* **EXERCISE DATA**

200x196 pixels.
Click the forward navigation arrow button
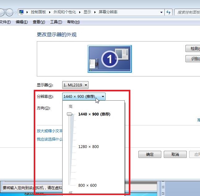click(x=9, y=12)
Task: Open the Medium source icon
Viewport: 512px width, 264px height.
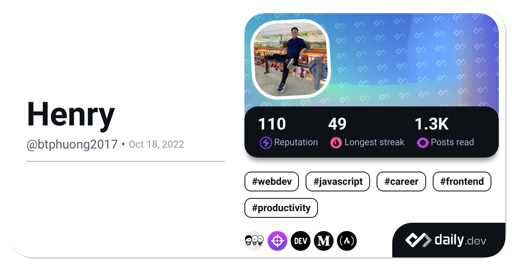Action: click(324, 241)
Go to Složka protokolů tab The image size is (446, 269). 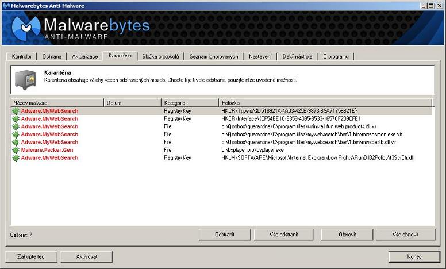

* **ACTIVITY**
An exact retyping of the material, minus the pictures, is the required answer.

* **RESULT OF THIS TASK**
200x196 pixels.
Click the forward navigation arrow button
click(x=9, y=12)
Task: Open the Medium source icon
Viewport: 512px width, 264px height.
Action: click(324, 241)
Go to Složka protokolů tab The image size is (446, 269). 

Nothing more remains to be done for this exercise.